Given a m x n grid filled with non-negative numbers, find a path from top left to bottom right which minimizes the sum of all numbers along its path.
Note: You can only move either down or right at any point in time.

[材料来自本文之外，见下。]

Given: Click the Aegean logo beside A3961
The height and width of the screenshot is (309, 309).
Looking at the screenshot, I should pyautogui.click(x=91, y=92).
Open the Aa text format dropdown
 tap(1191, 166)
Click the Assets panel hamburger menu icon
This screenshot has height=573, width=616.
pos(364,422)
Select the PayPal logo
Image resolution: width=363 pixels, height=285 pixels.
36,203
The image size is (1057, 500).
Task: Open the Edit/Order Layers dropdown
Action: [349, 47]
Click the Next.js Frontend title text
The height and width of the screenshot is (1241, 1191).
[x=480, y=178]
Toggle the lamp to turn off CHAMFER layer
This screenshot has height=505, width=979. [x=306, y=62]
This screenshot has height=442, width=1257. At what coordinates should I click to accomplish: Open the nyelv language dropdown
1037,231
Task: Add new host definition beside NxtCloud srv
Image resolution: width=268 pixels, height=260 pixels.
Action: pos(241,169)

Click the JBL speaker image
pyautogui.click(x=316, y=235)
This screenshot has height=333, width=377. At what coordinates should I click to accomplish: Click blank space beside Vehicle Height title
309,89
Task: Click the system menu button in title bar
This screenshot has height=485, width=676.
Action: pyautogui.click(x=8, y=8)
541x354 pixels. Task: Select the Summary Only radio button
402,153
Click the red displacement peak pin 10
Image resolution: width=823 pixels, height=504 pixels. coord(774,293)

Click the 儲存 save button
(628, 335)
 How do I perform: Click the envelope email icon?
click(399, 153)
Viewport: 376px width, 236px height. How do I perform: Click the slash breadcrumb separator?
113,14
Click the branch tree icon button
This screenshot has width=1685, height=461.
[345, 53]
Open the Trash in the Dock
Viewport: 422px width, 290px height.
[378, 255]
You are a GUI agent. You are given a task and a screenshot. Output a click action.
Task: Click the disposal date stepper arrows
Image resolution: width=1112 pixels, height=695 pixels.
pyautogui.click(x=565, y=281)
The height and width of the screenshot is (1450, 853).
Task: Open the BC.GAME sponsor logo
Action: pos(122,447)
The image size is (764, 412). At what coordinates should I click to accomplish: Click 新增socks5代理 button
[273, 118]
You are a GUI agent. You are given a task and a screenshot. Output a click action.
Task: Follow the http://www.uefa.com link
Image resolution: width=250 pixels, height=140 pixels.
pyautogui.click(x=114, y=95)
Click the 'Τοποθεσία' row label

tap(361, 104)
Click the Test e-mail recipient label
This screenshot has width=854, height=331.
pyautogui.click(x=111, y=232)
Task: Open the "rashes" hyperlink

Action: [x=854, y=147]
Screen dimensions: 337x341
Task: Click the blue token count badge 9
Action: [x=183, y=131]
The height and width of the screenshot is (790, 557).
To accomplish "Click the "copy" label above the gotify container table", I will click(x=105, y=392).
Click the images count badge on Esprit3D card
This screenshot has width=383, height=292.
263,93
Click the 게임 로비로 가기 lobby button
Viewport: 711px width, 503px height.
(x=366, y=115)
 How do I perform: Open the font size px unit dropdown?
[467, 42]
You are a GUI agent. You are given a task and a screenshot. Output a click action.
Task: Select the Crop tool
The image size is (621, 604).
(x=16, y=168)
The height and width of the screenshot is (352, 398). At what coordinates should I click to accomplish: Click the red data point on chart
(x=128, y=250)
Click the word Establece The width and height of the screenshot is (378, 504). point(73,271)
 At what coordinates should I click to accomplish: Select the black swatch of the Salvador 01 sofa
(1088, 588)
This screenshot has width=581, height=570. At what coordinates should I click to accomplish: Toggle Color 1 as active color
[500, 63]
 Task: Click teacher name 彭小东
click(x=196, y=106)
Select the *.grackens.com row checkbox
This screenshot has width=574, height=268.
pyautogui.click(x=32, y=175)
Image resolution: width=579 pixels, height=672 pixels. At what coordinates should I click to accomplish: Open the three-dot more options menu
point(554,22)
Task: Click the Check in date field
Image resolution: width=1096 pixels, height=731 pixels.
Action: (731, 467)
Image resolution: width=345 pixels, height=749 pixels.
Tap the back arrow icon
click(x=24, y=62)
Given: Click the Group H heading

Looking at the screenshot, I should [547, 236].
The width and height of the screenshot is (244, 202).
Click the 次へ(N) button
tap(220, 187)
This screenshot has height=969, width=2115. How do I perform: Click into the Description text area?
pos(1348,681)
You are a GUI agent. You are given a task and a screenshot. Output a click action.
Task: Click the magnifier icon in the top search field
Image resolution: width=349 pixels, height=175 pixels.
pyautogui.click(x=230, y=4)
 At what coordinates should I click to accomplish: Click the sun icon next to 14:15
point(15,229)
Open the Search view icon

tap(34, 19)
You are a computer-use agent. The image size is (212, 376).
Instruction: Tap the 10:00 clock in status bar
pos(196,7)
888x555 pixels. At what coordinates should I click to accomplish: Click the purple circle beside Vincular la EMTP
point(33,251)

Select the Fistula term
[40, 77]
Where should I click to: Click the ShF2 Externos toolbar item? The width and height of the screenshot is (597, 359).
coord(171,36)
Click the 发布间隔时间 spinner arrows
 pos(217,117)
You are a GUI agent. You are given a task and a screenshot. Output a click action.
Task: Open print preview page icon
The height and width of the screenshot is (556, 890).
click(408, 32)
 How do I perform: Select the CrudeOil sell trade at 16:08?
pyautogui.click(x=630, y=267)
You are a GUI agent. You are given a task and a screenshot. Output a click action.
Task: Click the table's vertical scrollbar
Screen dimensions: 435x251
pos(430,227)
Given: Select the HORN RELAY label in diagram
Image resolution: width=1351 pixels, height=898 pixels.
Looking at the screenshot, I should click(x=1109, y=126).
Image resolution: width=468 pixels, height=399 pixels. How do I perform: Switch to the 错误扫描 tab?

» Solve this problem[解题报告]
二维DP。设数组A[row][col],
Min[i][j] = min(Min[i-1][j], Min[i][j-1]) +A[i][j];
注意初始条件即可。
[Code]
1: int minPathSum(vector<vector<int> > &grid) {
2: // Start typing your C/C++ solution below
3: // DO NOT write int main() function
4: if(grid.size() ==0) return 0;
5: int row = grid.size();
6: int col = grid[0].size();
7: int Min[row][col];
8: Min[0][0] =grid[0][0];
9: for(int i =1; i < row; i ++)
10: {
11: Min[i][0] =Min[i-1][0] + grid[i][0];
12: }
13: for(int i =1; i< col; i++)
14: {
15: Min[0][i] = Min[0][i-1] + grid[0][i];
16: }
17: for(int i =1; i< row; i++)
18: {
19: for(int j =1; j< col; j++)
20: {
21: Min[i][j] = min(Min[i-1][j], Min[i][j-1]) + grid[i][j];
22: }
23: }
24: return Min[row-1][col-1];
25: }
Update: 3/16/2013. Refactor code
没必要用二维数组,用滚动数组即可。
1: int minPathSum(vector<vector<int> > &grid) {
2: int row = grid.size();
3: if(row == 0) return 0;
4: int col = grid[0].size();
5: if(col == 0) return 0;
6: vector<int> steps(col, INT_MAX);
7: steps[0] =0;
8: for(int i =0; i< row; i++)
9: {
10: steps[0] = steps[0] + grid[i][0];
11: for(int j=1; j<col; j++)
12: {
13: steps[j]=min(steps[j], steps[j-1]) + grid[i][j];
14: }
15: }
16: return steps[col-1];
17: }
注意,Line 6,初始值是INT_MAX。因为Line 13里面用了min函数。